Okay, file this one under miscellany, but I thought it was worth calling out. AcademHack recently posted an interesting piece on the future of books, academia, and digital media. The argument, essentially, is that the time for half measures is over: publishing, in all its many forms, needs to think of completely new paradigms for the transmission of information, rather than simply trying to make print models viable on the internet. These new paradigms, the author argues, have the potential to dispel some of the accumulated prejudices built up around intellectual authority over the past centuries:
many of the things that we have come to associate with the book are not in fact coterminous with its material structure but rather biases developed over the Gutenberg Parenthesis. I won’t fully develop this idea here but this is what I often call librocentricism, or a book biased way of thinking, where the book stands in for certain prejudices and ideas about knowledge.
In other words, the article argues in favor of a culture of curators rather than one of gatekeepers. One particularly charming barb against the increasingly insular channels of academic publishing asserts that
If I can only convince you of one thing, I hope it will be this. If you publish in a journal which charges for access, you are not published, you are private-ed.
In principle, there seems to be little to argue with here. One would have to consider what the new models of evaluation would look like in this scenario, but one logical option would be that works would be assessed according to the number of times they are cited, rather than by a single process of peer review. Of course, that model runs the risk of encouraging inflammatory writing (a citation, as we know it now, is a citation whether it supports or refutes an argument), but this new paradigm could certainly include safeguards against that type of abuse.
Rather than encouraging a proliferation ad nauseum of new, unproven articles on the web, the article argues in favor of a more collective model of information curation (which for some reason is not a word yet, but doubtless will be soon). I find the suggestion very exciting, although perhaps incongruous with the rampant professionalization of academia:
we have to give up being authorities, controlling our discourse, seeing ourselves as experts who poses bodies of knowledge over which we have mastery. Instead I think we have to start thinking of what we do as participating in a conversation, and ongoing process of knowledge formation. What if we thought of academics as curators, or janitors, people who keep things up to date, clean, host, point, aggregate knowledge rather than just those who are responsible for producing new stuff.
Wouldn’t it be nice if we could set our egos aside for long enough to collaborate on the aggregation of knowledge? One does have to wonder, though, how viable the Wikipedia model would be if it were not, secondarily, a forum for the promotion of the traditional media cited by its contributors – books, albums, movies, etc. Finally, the author raises an issue of hyperlinks. Interweb enthusiasts like George Landow (Hypertext 3.0) and AcademHack make the argument that the hyperlink is the true essence of internet publishing.

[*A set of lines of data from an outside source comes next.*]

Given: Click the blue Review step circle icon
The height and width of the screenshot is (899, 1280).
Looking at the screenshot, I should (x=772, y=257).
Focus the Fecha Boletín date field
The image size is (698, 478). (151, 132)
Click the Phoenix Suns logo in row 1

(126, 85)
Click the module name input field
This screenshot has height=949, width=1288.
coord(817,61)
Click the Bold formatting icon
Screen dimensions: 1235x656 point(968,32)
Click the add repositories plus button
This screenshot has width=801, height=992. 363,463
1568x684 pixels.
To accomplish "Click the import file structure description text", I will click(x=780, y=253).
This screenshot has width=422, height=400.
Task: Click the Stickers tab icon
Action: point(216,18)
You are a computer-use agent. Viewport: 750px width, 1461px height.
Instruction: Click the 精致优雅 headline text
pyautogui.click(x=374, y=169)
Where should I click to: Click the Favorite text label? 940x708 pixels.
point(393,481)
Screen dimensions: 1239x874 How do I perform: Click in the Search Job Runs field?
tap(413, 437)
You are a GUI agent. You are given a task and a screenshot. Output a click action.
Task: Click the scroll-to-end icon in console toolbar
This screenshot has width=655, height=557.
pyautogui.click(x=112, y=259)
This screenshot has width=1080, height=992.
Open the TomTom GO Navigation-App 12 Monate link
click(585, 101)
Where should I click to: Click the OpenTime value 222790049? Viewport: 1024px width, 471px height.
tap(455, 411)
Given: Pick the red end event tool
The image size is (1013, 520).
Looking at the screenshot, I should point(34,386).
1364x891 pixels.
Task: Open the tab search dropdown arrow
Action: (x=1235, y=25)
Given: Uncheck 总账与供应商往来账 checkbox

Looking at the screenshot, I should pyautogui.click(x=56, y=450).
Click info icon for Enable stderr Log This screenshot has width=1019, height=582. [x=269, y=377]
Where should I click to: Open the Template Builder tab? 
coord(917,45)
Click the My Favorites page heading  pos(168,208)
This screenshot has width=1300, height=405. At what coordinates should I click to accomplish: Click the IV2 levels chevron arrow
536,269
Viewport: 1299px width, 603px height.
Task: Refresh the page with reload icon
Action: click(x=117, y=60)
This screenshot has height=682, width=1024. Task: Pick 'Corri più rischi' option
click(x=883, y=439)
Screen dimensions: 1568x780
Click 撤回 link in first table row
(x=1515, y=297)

One of the principle advantages of the web is the way it connects, operates as a network of connections within an ecosystem of knowledge, one can search, copy, paste, edit, link with ease, none of which is true of a .pdf. The .pdf is just a way of maintaining print based aesthetics and structures on the web. In the same way you wouldn’t think of publishing a book without the appropriate footnotes, don’t publish to the web without the appropriate live links.
Now, there’s nothing I actually disagree with here – the analogy between footnotes and hyperlinks is actually one of the most sound I have come across. But it did get me thinking about the place of links in digital media, and the fact that I think they can be, and often are, overused. This overuse, I would argue, both impoverishes the writing in which it appears and – paradoxically – limits the experience of the reader by channeling the readers’ inquiry rather than encouraging their individual exploration of the subject. Unlike the footnote, the online reader is already in the position to access a seemingly limitless store of information on whatever topic was just presented to him or her; this personal pursuit of information is likely to yield a more profound engagement with the subject matter than the imposition of one source by the author. Granted, this is getting a bit far from the scope of the article itself, but perhaps is worth considering nonetheless, if it’s an entirely new paradigm we’re after, after all.